◆ **Your assignment**
Lines from the line with "This screenshot has height=187, width=332." to the line with "Screen dimensions: 740x280" in the entries below, and only those, must be output exactly, with both ends included.

** Opening The data block **

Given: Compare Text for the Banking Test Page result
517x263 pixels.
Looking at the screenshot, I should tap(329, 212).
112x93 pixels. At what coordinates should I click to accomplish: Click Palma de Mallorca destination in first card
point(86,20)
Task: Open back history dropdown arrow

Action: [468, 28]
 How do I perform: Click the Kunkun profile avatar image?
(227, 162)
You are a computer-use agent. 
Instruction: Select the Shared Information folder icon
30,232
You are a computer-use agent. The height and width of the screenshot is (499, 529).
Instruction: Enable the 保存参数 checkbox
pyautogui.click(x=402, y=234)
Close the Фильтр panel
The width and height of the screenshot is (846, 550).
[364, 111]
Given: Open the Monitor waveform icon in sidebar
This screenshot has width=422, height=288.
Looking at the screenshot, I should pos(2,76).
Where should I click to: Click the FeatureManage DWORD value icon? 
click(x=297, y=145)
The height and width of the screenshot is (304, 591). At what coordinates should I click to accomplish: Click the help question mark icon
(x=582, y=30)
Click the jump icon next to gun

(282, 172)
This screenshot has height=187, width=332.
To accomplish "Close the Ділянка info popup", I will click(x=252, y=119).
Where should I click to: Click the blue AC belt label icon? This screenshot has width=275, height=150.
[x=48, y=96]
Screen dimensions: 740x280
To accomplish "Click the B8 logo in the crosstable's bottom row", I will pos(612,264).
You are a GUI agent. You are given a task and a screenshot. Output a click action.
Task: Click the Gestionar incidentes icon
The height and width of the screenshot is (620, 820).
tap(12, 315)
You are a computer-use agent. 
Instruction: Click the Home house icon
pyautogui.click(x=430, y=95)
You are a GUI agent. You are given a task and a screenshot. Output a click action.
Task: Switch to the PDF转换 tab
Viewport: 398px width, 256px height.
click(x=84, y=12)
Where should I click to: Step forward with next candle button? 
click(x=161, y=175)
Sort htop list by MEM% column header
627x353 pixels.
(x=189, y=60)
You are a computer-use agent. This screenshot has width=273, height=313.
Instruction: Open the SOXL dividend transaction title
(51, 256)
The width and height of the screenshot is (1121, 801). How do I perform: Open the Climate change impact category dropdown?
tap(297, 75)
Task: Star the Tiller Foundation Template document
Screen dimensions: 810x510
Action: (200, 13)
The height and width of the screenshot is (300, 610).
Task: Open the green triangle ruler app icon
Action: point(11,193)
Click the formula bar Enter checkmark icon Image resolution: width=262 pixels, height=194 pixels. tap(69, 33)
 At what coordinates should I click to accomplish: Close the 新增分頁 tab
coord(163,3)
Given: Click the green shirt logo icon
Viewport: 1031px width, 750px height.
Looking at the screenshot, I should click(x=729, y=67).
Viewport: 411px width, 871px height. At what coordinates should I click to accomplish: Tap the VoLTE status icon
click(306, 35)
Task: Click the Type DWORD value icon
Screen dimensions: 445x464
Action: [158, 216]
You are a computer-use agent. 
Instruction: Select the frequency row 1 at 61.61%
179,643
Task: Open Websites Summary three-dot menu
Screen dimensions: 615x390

** Closing The data block **

◆ **Worked solution**
This screenshot has height=187, width=332.
To accomplish "Close the Ділянка info popup", I will click(x=252, y=119).
Where should I click to: Click the blue AC belt label icon? This screenshot has width=275, height=150.
[x=48, y=96]
Screen dimensions: 740x280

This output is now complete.